Segment Start: DATA FOR THIS EXERCISE
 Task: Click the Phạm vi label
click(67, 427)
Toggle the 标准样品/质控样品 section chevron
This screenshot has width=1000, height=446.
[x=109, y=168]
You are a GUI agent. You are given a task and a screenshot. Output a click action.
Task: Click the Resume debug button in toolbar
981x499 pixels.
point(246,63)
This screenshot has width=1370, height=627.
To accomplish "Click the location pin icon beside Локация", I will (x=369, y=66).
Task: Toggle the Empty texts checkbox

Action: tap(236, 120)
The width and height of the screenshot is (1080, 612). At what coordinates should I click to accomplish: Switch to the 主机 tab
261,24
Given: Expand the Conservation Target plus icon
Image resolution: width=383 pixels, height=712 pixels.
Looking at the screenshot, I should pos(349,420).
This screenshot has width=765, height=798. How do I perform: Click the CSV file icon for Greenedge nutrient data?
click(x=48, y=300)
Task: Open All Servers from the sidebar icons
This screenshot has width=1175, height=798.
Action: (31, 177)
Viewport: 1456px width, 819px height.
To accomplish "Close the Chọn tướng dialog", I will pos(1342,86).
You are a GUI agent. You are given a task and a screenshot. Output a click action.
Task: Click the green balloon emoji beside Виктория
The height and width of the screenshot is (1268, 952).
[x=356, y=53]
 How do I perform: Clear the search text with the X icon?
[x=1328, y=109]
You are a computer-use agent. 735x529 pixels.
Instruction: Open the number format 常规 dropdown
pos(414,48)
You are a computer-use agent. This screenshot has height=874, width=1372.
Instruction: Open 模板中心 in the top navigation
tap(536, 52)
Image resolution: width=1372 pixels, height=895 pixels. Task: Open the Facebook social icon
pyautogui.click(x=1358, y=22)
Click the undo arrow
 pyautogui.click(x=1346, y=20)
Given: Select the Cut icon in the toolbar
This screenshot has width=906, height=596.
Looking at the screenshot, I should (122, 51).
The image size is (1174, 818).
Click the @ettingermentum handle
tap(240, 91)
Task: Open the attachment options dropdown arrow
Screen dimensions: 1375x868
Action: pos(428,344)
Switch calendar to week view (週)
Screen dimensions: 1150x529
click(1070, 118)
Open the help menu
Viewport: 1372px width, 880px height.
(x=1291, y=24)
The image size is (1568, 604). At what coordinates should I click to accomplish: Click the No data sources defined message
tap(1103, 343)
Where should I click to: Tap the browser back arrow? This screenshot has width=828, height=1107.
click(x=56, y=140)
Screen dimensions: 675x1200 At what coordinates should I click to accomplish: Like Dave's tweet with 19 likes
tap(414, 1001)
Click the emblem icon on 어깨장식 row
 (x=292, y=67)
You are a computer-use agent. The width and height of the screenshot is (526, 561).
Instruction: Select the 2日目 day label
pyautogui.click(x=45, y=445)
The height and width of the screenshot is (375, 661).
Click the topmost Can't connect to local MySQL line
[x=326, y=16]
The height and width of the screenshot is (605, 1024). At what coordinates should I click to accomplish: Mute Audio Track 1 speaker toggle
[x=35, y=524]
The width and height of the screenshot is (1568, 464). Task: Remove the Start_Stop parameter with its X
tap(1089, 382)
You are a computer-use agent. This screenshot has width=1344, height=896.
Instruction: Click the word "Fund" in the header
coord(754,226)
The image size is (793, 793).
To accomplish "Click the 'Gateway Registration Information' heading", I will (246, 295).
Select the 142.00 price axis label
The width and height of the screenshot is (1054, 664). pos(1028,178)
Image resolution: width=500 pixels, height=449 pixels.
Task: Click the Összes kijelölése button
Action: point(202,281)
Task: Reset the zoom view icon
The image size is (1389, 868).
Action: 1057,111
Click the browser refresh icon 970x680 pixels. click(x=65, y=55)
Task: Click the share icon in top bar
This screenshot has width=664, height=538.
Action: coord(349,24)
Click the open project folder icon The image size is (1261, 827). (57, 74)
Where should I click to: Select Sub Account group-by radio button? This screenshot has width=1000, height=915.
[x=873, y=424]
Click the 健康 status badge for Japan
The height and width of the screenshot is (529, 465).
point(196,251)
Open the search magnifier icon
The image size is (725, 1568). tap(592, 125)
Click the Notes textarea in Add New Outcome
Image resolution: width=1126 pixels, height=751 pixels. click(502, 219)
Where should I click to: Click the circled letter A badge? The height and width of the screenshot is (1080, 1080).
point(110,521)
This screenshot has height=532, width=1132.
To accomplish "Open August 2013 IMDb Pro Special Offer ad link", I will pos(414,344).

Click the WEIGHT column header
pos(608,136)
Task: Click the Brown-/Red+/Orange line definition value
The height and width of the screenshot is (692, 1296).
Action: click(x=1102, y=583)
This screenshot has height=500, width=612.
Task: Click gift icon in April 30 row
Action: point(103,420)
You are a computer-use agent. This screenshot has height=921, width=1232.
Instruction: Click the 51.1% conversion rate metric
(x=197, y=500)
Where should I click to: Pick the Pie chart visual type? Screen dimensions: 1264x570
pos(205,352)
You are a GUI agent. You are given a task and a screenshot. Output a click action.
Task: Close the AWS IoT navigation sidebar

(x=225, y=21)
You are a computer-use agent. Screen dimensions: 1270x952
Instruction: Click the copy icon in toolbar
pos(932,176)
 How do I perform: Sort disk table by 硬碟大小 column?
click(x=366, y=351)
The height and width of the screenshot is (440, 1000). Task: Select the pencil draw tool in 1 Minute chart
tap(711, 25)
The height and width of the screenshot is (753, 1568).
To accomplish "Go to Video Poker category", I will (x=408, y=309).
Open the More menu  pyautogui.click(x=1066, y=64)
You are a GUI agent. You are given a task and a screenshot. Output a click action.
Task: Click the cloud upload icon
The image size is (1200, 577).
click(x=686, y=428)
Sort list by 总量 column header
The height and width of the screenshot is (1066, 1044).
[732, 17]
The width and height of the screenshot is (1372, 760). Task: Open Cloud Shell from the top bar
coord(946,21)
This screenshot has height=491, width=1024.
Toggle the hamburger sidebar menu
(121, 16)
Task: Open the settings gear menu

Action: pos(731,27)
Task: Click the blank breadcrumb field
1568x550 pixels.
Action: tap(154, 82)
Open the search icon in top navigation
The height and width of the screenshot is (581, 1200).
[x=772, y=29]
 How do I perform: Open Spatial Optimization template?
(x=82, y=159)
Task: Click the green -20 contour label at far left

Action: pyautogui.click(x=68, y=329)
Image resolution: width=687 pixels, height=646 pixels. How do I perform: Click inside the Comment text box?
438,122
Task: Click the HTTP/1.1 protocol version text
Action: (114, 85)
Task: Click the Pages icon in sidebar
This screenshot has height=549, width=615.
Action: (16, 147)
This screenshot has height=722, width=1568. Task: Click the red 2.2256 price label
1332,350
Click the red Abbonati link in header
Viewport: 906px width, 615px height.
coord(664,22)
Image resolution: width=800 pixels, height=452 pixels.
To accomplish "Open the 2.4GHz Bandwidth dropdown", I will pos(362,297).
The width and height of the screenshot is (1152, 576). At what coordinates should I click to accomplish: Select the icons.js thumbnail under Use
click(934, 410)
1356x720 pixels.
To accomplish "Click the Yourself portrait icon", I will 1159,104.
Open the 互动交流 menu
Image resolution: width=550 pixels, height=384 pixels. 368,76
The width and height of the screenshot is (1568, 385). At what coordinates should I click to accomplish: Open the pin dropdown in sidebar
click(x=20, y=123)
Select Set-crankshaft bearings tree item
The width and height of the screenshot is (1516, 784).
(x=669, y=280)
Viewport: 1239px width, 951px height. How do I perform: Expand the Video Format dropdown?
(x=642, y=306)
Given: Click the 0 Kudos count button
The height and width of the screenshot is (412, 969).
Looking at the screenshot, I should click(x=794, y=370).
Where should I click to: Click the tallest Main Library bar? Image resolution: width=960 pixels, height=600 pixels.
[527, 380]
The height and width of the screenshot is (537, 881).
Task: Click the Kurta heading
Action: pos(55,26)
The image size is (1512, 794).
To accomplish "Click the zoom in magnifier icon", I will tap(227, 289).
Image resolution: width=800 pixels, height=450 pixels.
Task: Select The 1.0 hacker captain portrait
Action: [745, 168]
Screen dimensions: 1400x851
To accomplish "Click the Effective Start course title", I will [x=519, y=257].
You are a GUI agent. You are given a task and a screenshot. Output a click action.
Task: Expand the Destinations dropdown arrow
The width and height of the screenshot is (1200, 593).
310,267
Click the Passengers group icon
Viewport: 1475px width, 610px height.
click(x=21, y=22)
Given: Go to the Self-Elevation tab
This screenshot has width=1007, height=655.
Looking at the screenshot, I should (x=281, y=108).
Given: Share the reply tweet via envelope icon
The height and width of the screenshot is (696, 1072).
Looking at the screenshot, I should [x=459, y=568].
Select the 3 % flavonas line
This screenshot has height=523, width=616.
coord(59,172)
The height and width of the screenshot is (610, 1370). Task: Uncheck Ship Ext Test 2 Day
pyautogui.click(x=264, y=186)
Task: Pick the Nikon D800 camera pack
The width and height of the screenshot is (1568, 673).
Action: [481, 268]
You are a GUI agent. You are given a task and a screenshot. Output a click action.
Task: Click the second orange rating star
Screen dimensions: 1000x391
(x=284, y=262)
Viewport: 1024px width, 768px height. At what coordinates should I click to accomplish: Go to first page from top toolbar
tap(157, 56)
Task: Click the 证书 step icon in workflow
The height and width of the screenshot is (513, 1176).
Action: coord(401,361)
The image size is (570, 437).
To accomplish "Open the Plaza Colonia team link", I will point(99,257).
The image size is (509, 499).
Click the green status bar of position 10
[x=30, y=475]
Segment End: DATA FOR THIS EXERCISE
#### [WHAT IS EXPECTED]
Search the entries for the word "computer". Copy every line where it occurs.

#### [RESPONSE AREA]
You are a computer-use agent. 735x529 pixels.
You are a computer-use agent. This screenshot has height=874, width=1372.
You are a computer-use agent. The width and height of the screenshot is (526, 561).
You are a computer-use agent. This screenshot has width=1344, height=896.
You are a computer-use agent. This screenshot has height=921, width=1232.
You are a computer-use agent. Screen dimensions: 1270x952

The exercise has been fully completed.